Bicara tentang pemilu, hanya tersisa dua pilihan sekarang. Jika saya memakai penilaian dengan berdasar pada “manunggaling kawula gusti”, semangat Jokowi menjadi yang paling mencerminkan usaha mereduksi gap antara kawula dan gusti. Entah mau dibilang itu pencitraan atau strategi, menurut saya lagi Jokowi lebih berhasil membangun citra dan menerapkan strateginya. Citranya tepat harapan, dan strateginya tepat sasaran. Strategi kesederhanaannya dan kepercayaan dirinya menolak koalisi gendut perburuan suara partai punya nilai tambah daripada calon yang satunya.

Saya tidak 100% percaya bahwa apa yang dijanjikan oleh kedua capres itu dapat terlaksana. Tetapi saya tentu tergoda untuk mulai percaya dengan sosok pemimpin yang punya citra baru, punya semangat segar dan punya pretasi yang cukup bisa menggambarkan apa yang mungkin dilakukannya di masa depan. Ya, kita sama-sama tidak bisa melihat ke waktu depan, yang bisa kita bandingkan dan nilai adalah masa lalu dan apa yang dikerjakannya saat ini.  

Indonesia adalah negeri yang sangat besar dan luas, tidak bisa serta-merta mengalami perubahan masif. Butuh proses. Kedua capres saya rasa punya tujuan yang sama, membawa Indonesia menuju kondisi yang lebih baik. Tapi saya orang yang percaya proses dan bagi saya tercapainya tujuan itu bonus, karena tidak ada satupun yang punya tujuan buruk. Menculik pun punya tujuan yang baik, tapi prosesnya yang berpotensi jadi masalah. Begitu juga, memimpin. Setiap pemimpin pasti punya tujuan yang baik, saya tidak ragu. Tapi bagi saya, hanya ada satu pasang yang berhasil membuktikan prosesnya, membuktikan prestasi dari proses yang sudah ia jalankan.

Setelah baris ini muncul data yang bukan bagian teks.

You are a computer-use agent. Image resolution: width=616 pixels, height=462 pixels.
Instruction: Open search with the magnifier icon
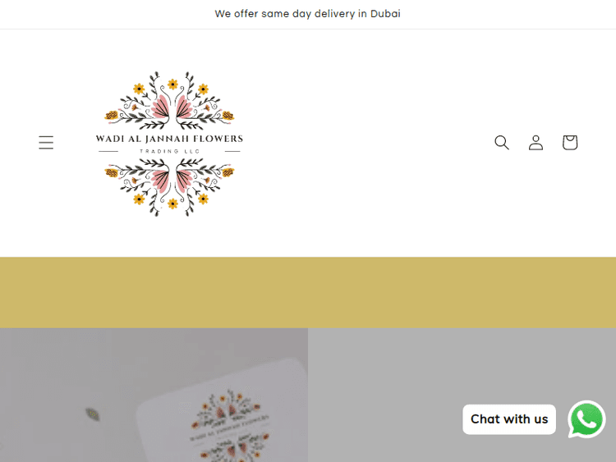[502, 143]

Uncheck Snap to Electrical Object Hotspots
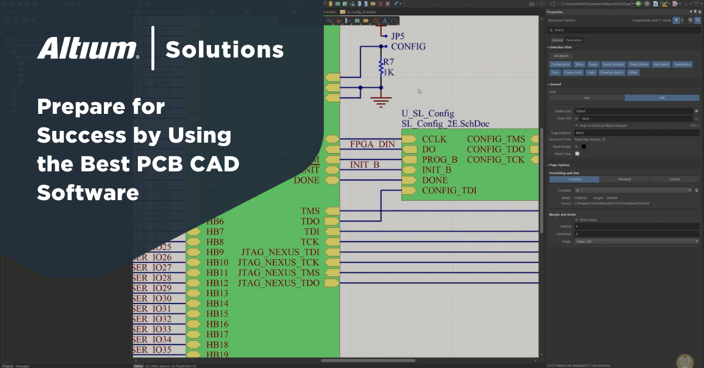[x=576, y=125]
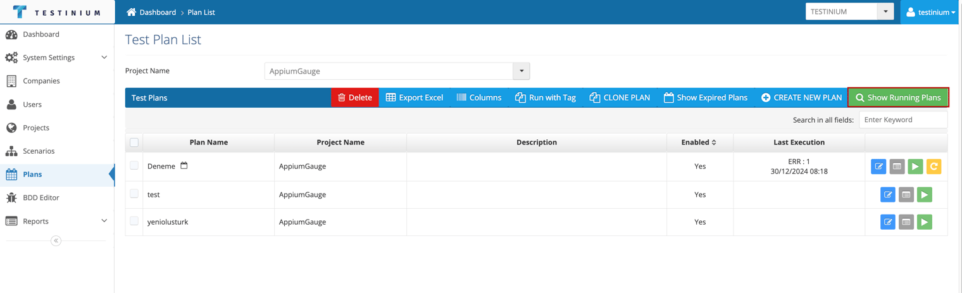962x293 pixels.
Task: Click the home icon in breadcrumb
Action: pos(131,12)
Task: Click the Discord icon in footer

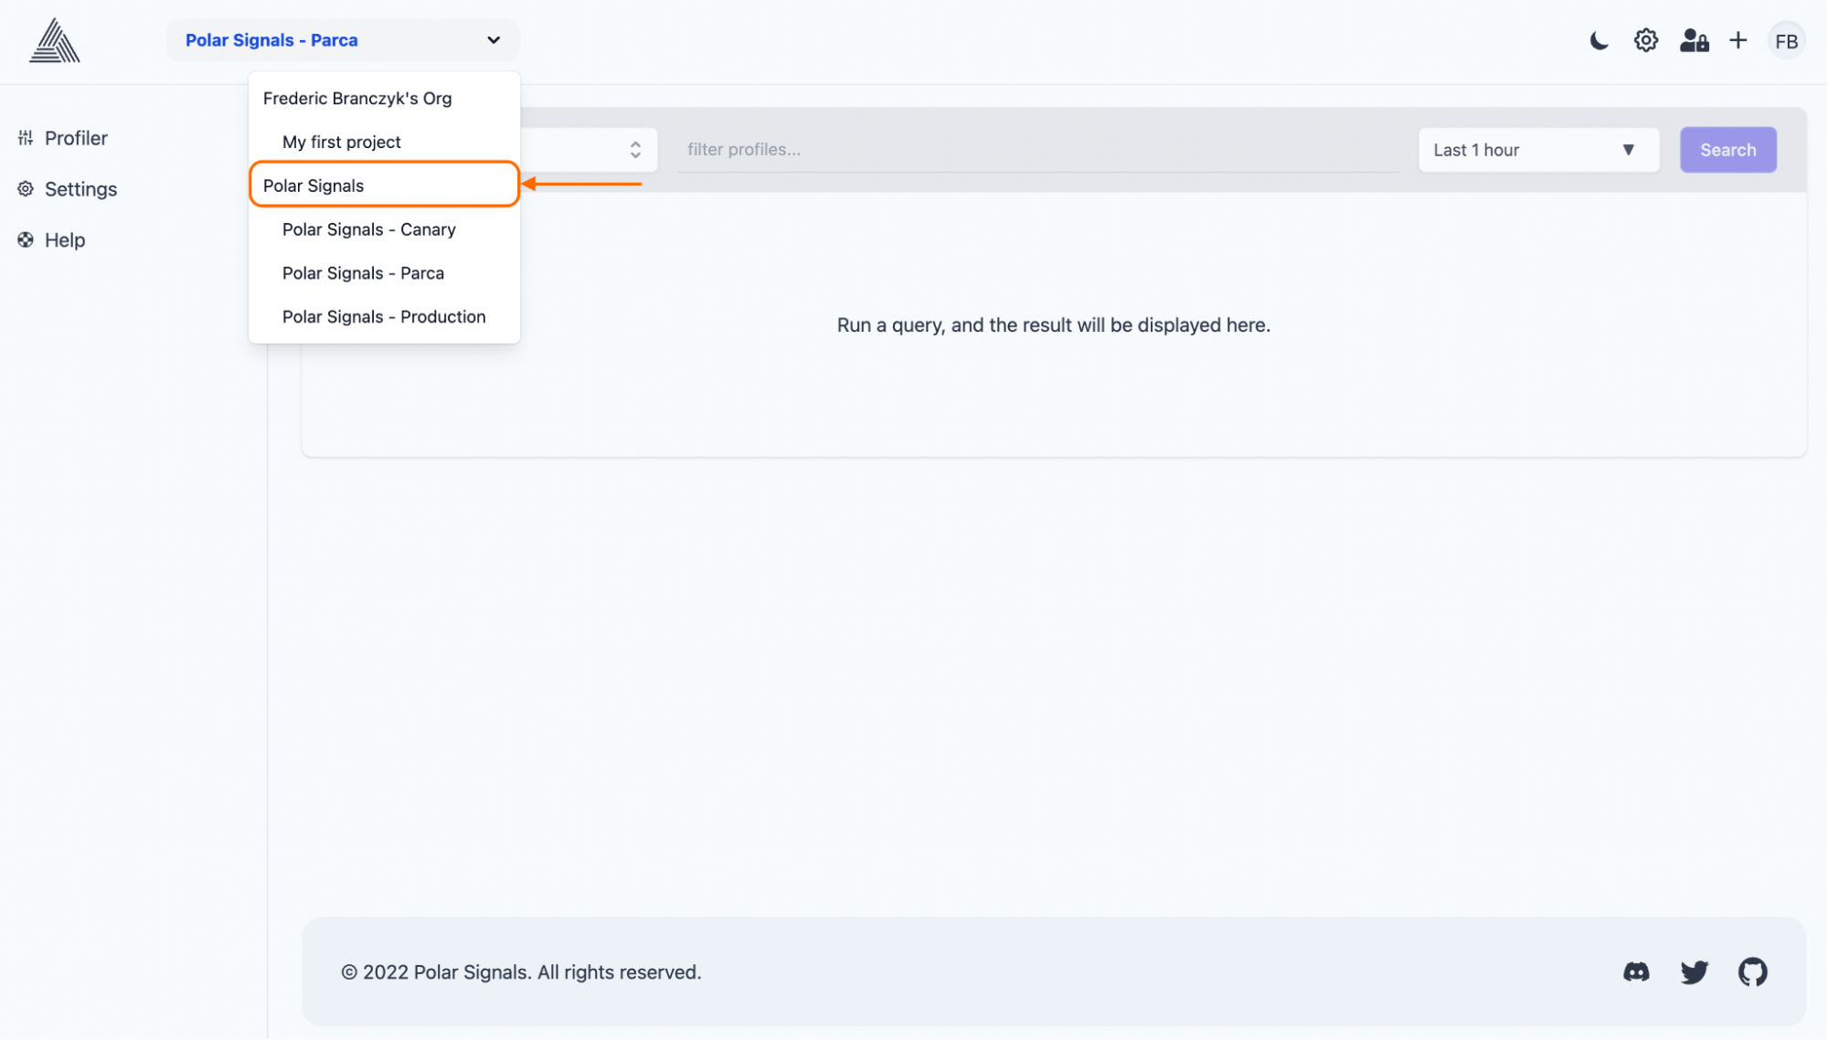Action: [1635, 970]
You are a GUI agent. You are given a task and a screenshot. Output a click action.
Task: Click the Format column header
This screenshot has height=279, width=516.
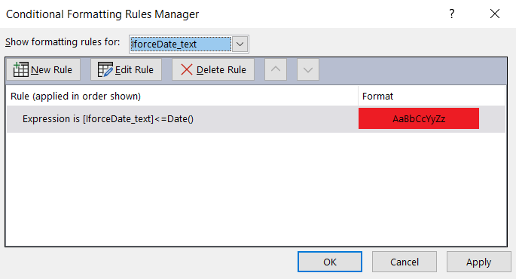[378, 97]
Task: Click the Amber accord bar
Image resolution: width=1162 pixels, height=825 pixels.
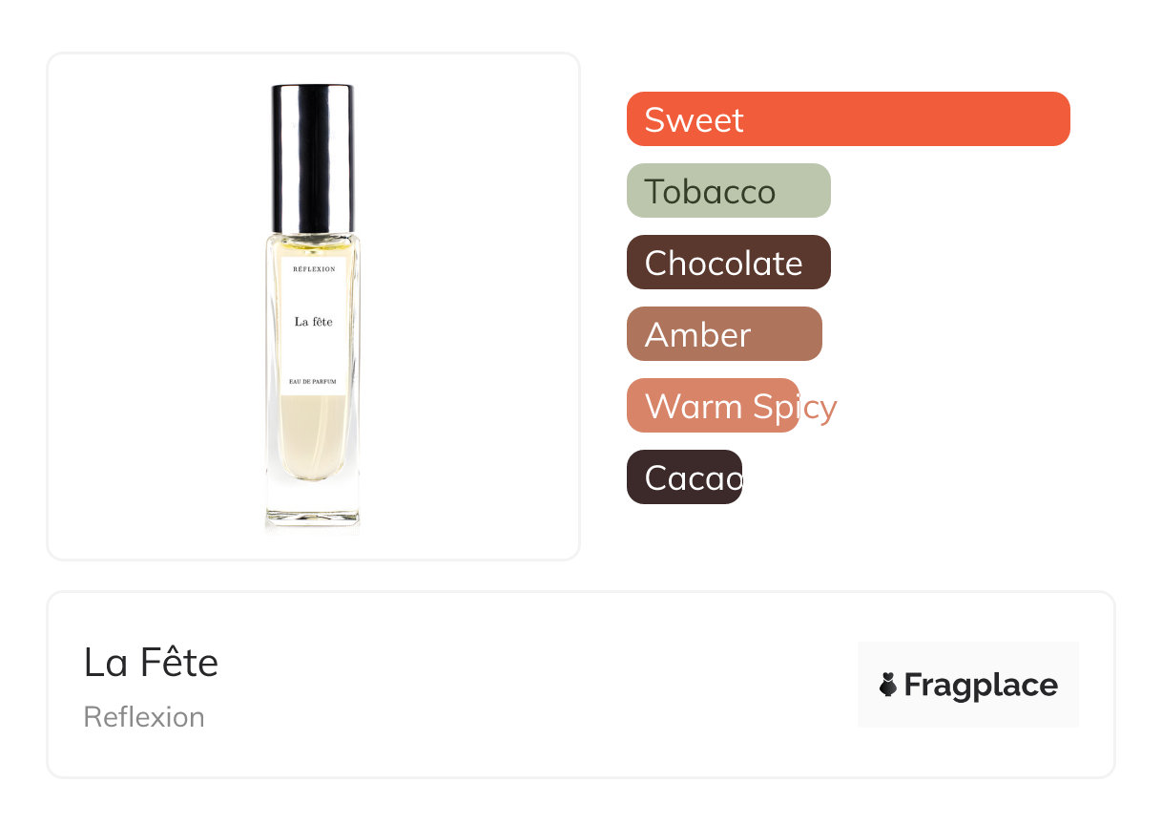Action: (724, 334)
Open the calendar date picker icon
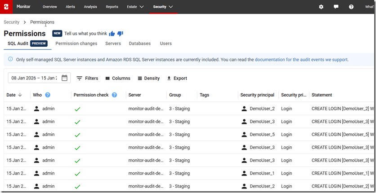This screenshot has height=193, width=376. point(64,78)
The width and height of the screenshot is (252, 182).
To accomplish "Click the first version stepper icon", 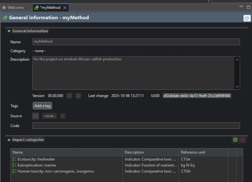I will (70, 96).
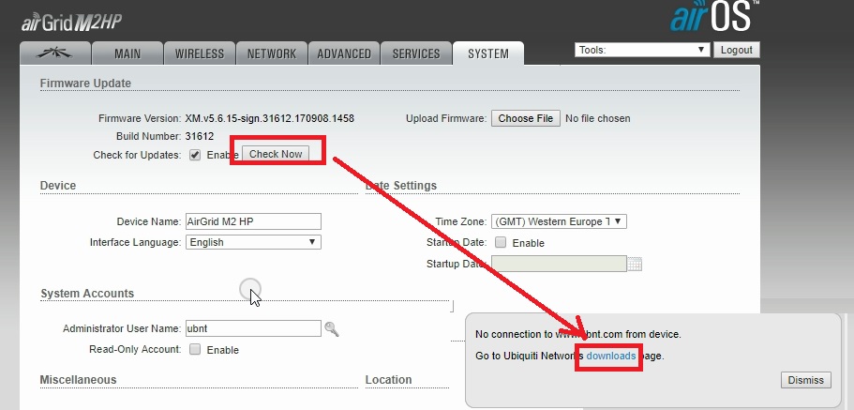Select the ADVANCED tab
Screen dimensions: 854x410
344,53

Saya mengharapkan perubahan di negeri ini. Indonesia sudah bosan dengan sifat pemerintahan yang memelihara jarak antara pengisi kursi dan rakyat jelata di sekitarnya. Saya berharap ada pemimpin yang tidak takut noda lumpur di sawah dan pasar, daripada pemimpin yang membawa noda di masa lalunya. Saya berharap ada pemimpin yang mau memikul beban bersama sambil menunjukkan arahnya, bukan pemimpin yang 'hanya' punya kuasa untuk melakukan segalanya.